Now It Gets Political

In any “sane” project I’d hope we could just hold up our hands and admit we have a bug, mention that we already have a fix for it ready to go and then discuss how best to get it deployed and move on the next most important thing. If the result of the discussion was that we would have to wait, that they could live with the bug, then so be it; at least we are being transparent. But that’s probably why I’d never make a “good” manager.

Instead we tried to find ways to disguise the bug. We couldn’t deploy the fix because so many other calculations that have also been working with incorrect data would come to light. We couldn’t deploy our new release because the replacement component didn’t have the bug either. This left us with somehow tweaking other data so that it would force a version change to occur, e.g. adding an extra space in a text field that was unused. The final option was stalling until the change freeze ended and we could hopefully bury bad news by folding the supposedly technical only release [4] in with a data release and the bug would get lost in the noise.

The Dark Cloud Arrives

With the change freeze over (6 weeks later) we had quite a backlog of changes. The frustration of the change freeze meant that the business were happy to lump together our new release alongside some other 3rd party and data changes. Our opportunity to bury bad news had arrived and the release was pushed out, the numbers all moved about, people murmured that things moved more than expected, but it quickly went quiet again. Normality resumed.

Epilogue

I don’t think I’ll ever understand why we couldn’t just hold up our hand and admit we’d made a mistake. Compared to many other projects around us we were a beacon of success as we had originally delivered something on time and under budget; although it may not have had all the bells and whistles originally planned. In the 12 months after going into production we had delivered at regular intervals measured in weeks, not months, and had not once had an outage caused by something our team had done. In contrast we had to push back a number of times on the 3rd party components provided to us because they didn’t entirely do what was expected of them - we became their regression test suite! I would hope that kind of delivery record would have afforded us the right to mess up slightly once in a while, but perhaps not. Maybe what trust we had built up was actually worth nothing.

They say confession is good for the soul. This is mine.

 

[1] Technical Debt is really about shortcuts taken for expediency, not crap code. However the crap code was quickly identified and a decision was made to live with it, by which I mean no decision was made to do anything about it up front. Is that now a conscious decision which means it becomes technical debt?
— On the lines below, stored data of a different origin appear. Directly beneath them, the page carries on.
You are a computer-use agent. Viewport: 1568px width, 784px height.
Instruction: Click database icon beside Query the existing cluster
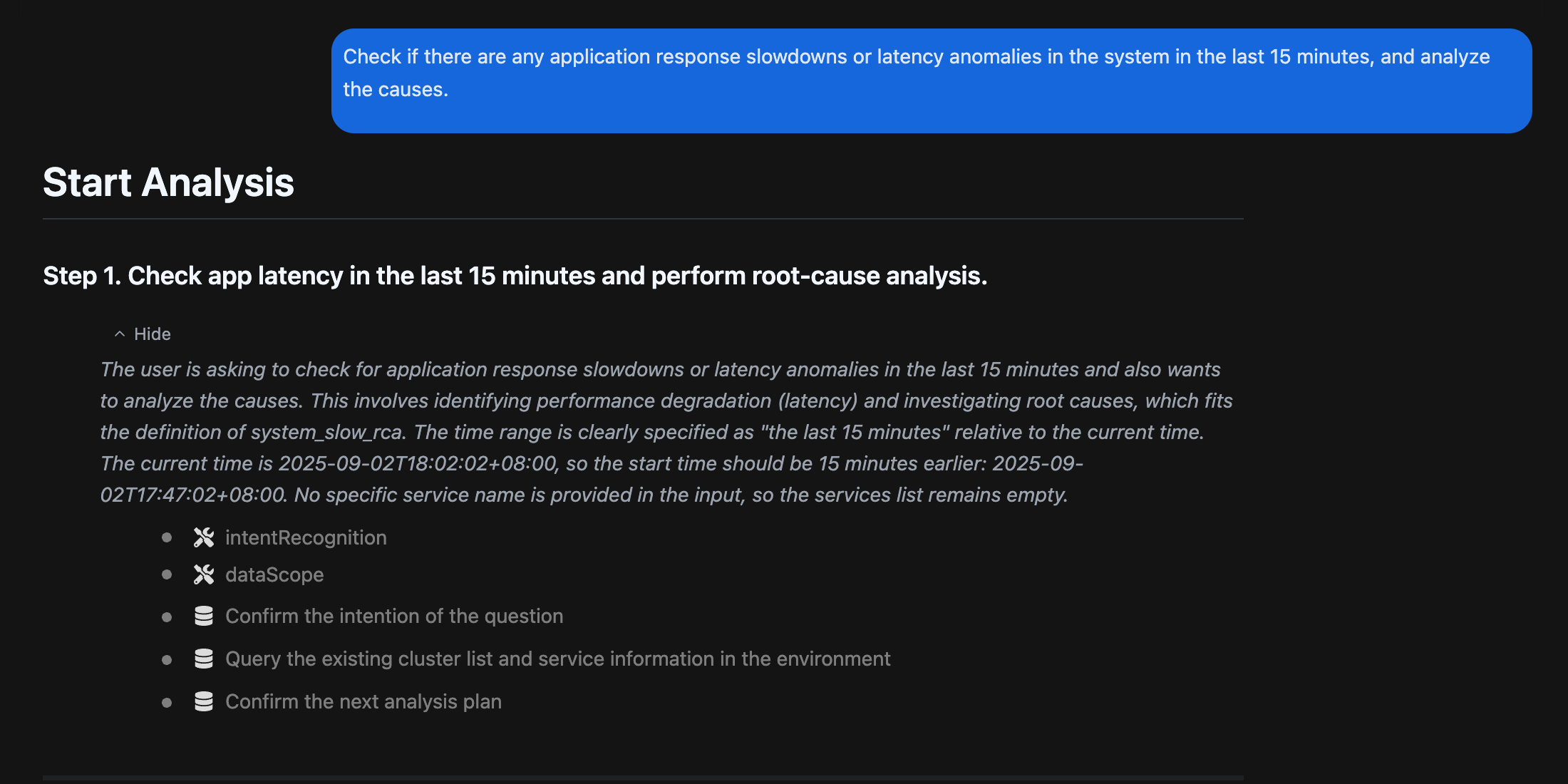[204, 659]
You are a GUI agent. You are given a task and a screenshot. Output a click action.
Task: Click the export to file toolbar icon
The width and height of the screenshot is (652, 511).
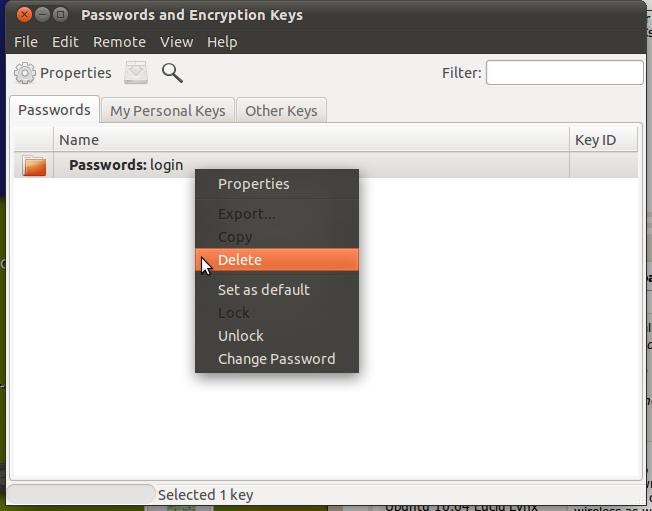point(136,73)
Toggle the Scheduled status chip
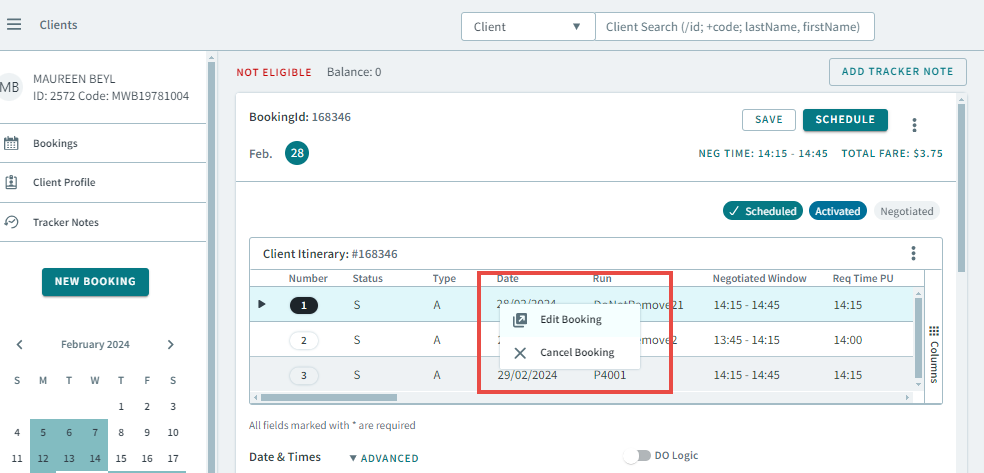Viewport: 984px width, 473px height. (762, 211)
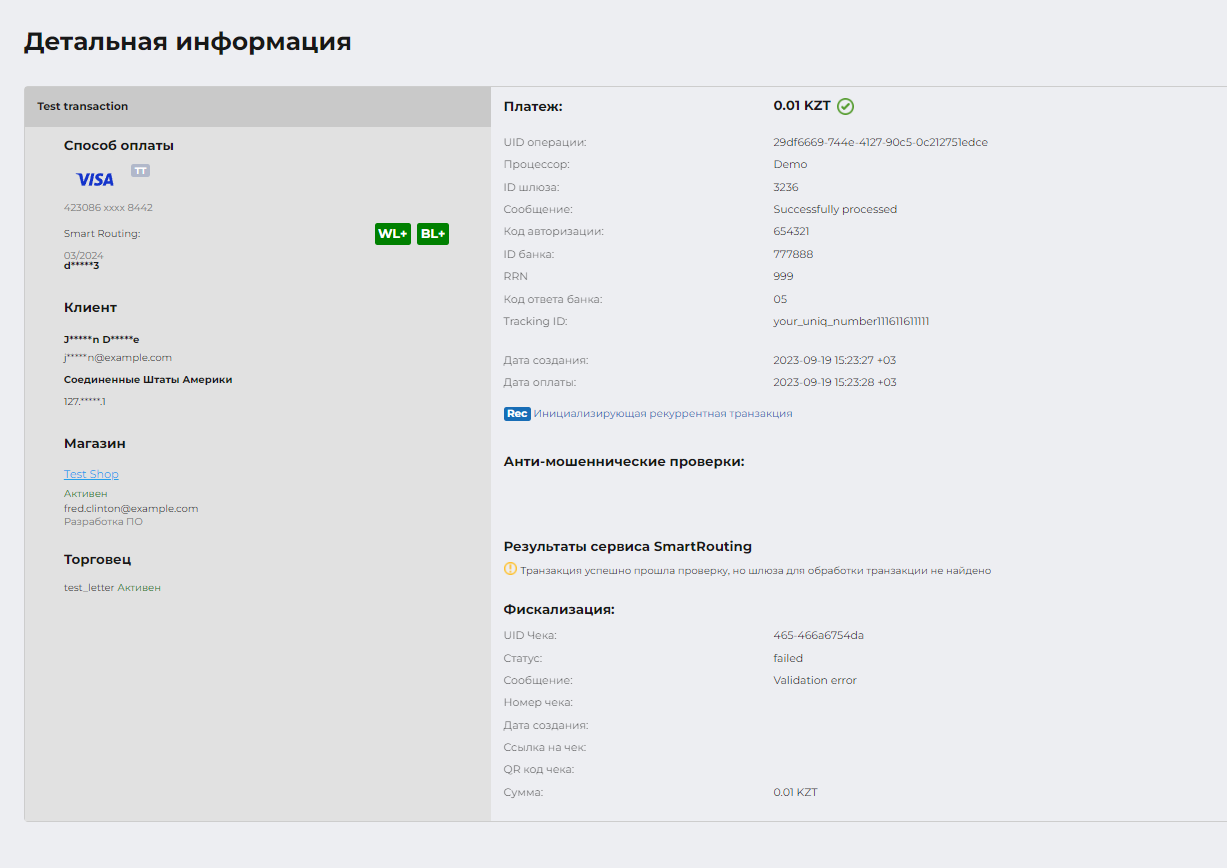The image size is (1227, 868).
Task: Click the Visa card logo
Action: tap(95, 180)
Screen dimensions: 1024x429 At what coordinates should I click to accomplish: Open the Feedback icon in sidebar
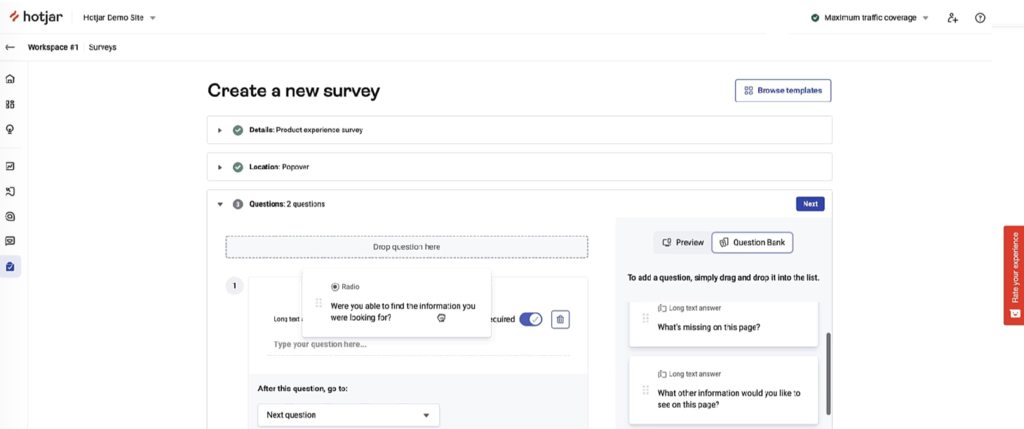pos(10,241)
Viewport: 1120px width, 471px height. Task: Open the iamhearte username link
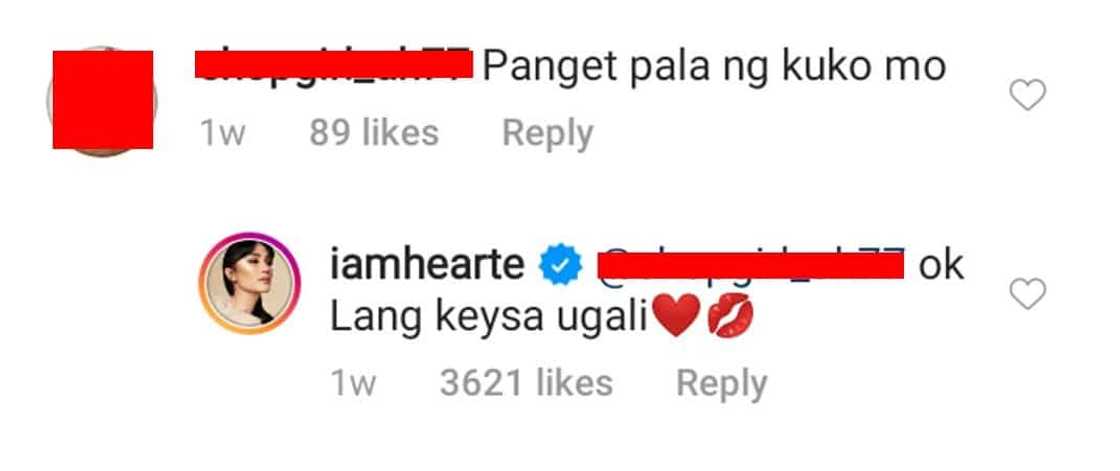427,267
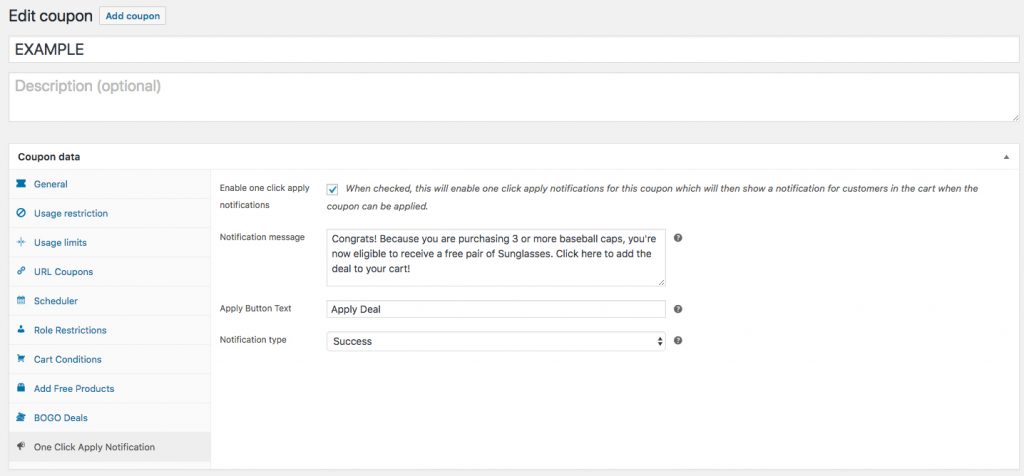Click the Usage restriction ban icon
The width and height of the screenshot is (1024, 476).
click(x=22, y=213)
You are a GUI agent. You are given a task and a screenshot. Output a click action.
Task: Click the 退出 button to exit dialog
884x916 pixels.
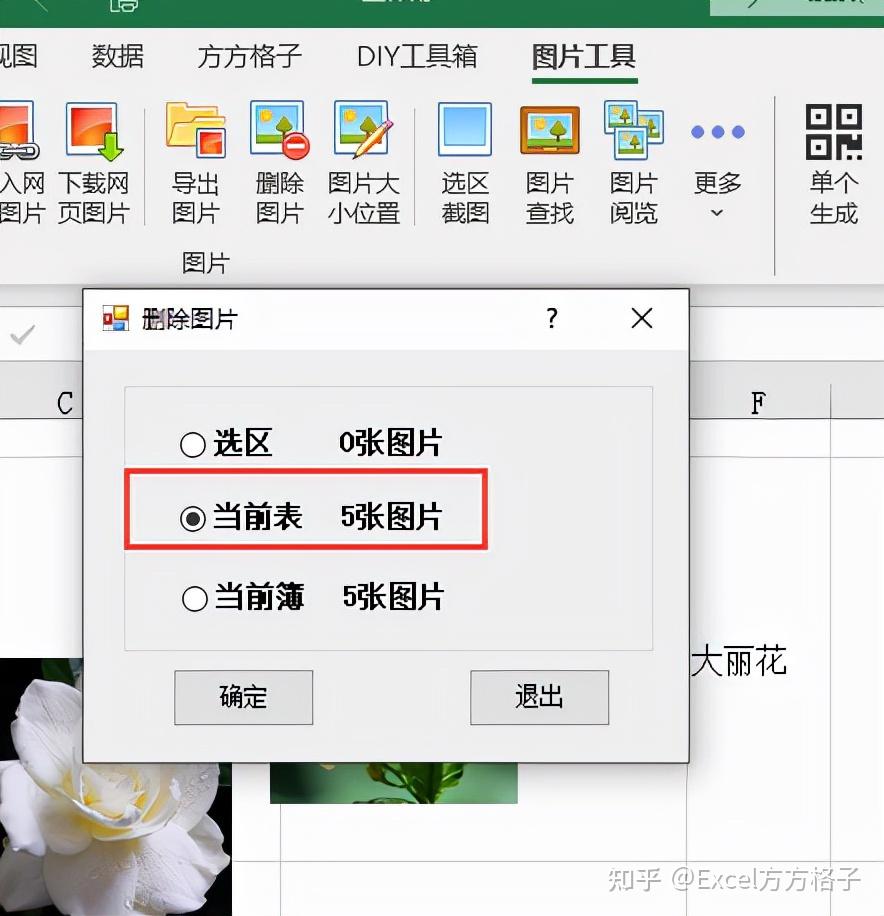(539, 697)
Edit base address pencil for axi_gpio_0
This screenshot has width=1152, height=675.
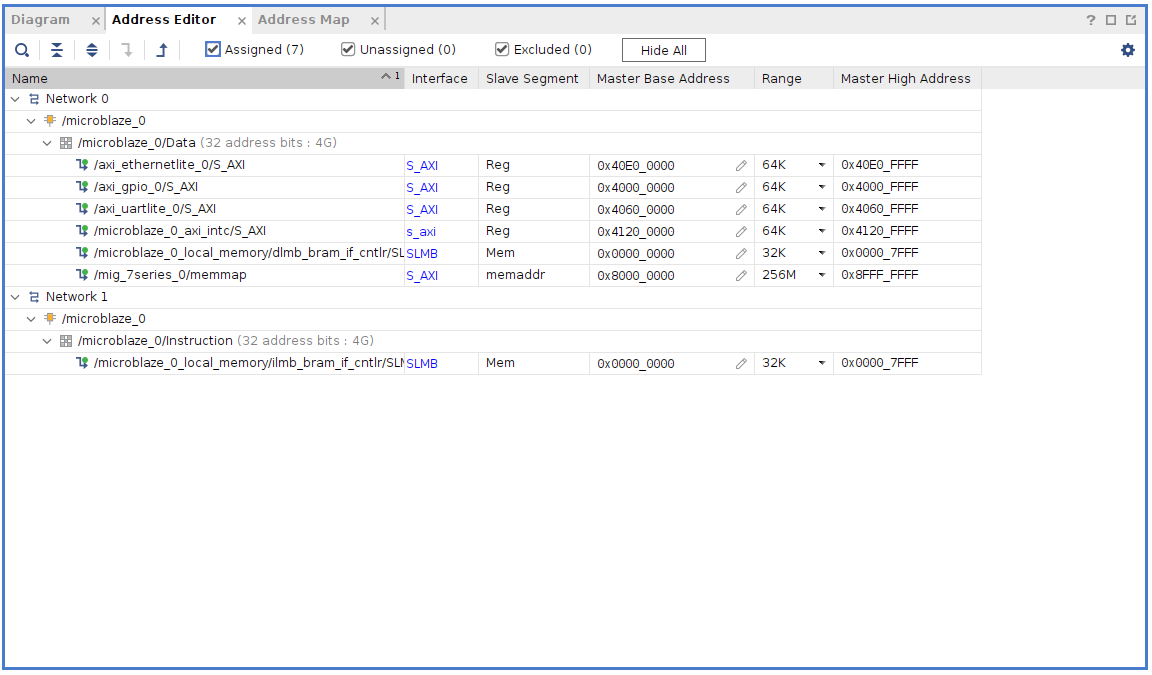pyautogui.click(x=741, y=188)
[2] Whilst I agree in principle that refactoring should be a by-product of any story, sometimes the debt grows into something better served by an architectural refactoring.

[3] This one component has provided inspiration for a number of other blog posts, e.g. this one in particular “The Cost of Defensive Programming”.

[4] We tried to avoid mixing purely technical changes, e.g. architectural refactorings and upcoming features (toggled off), with changes that affected the calculation results. This was to ensure our regression testing had virtually no noise. Packaging a number-breaking change in isolation was also a defence mechanism that allowed us to squarely point the finger outside our team when it went wrong. And it did, on numerous occasions.